Open posita opened 9 years ago

posita commented 9 years ago

On Python 3.4:

>>> from __future__ import print_function, unicode_literals ; from builtins import *
>>> bytes
<class 'bytes'>
>>> str
<class 'str'>
>>> b1 = str(u'abc \u0123 do re mi').encode(u'utf_8') # this works
>>> b1
b'abc \xc4\xa3 do re mi'
>>> b2 = bytes(u'abc \u0123 do re mi', u'utf_8') # so does this
>>> b2
b'abc \xc4\xa3 do re mi'
>>> b1 == b2
True
>>> b3 = bytes(str(u'abc \u0123 do re mi'), u'utf_8') # this works too (unsurprisingly)
>>> b3
b'abc \xc4\xa3 do re mi'
>>> b1 == b3
True

On Python 2.7:

>>> from __future__ import print_function, unicode_literals ; from builtins import *
>>> bytes
<class 'future.types.newbytes.newbytes'>
>>> str
<class 'future.types.newstr.newstr'>
>>> b1 = str(u'abc \u0123 do re mi').encode(u'utf_8') # this works
>>> b1
b'abc \xc4\xa3 do re mi'
>>> type(b1)
<class 'future.types.newbytes.newbytes'>
>>> b2 = bytes(u'abc \u0123 do re mi', u'utf_8') # so does this (argument is native unicode object)
>>> b2
b'abc \xc4\xa3 do re mi'
>>> b1 == b2
True
>>> b3 = bytes(str(u'abc \u0123 do re mi'), u'utf_8') # but this looks like it's encoding the repr() of the newstr
>>> b3
b"b'abc \xc4\xa3 do re mi'"
>>> b1 == b3
False
>>> # I can't figure out what it's actually doing though; these aren't quite the same
>>> bytes(repr(str(u'abc \u0123 do re mi')).encode(u'utf_8'))
b"'abc \\u0123 do re mi'"
>>> bytes(repr(str(u'abc \u0123 do re mi').encode(u'utf_8')), 'utf_8')
b"b'abc \\xc4\\xa3 do re mi'"
edschofield commented 9 years ago

Thanks, Matt!
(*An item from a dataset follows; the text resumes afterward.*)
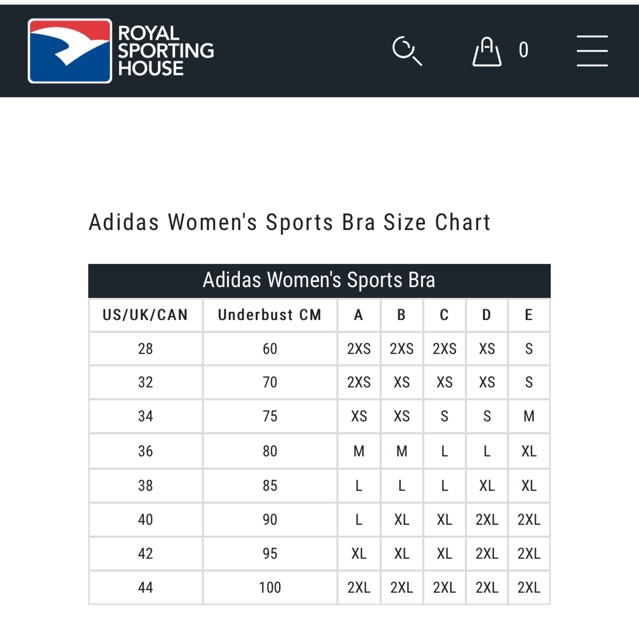Image resolution: width=639 pixels, height=640 pixels.
Task: Click the dark Adidas Women's Sports Bra table banner
Action: 319,280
I'll look into this ASAP.

posita commented 9 years ago

The good news is that there's an easy work around (modified from above):

from builtins import *
s = str(...) # make a newstr on Python 2
# Instead of bytes(s, u'utf_8'), do:
s.encode(u'utf_8') # will return newbytes object on Python 2

So this issue is really about interface compatibility rather than about available functionality. My guess is that most people use the str(...).encode(<encoding>) method as opposed to the bytes(..., <encoding>) method, which may be why this hasn't been discovered yet?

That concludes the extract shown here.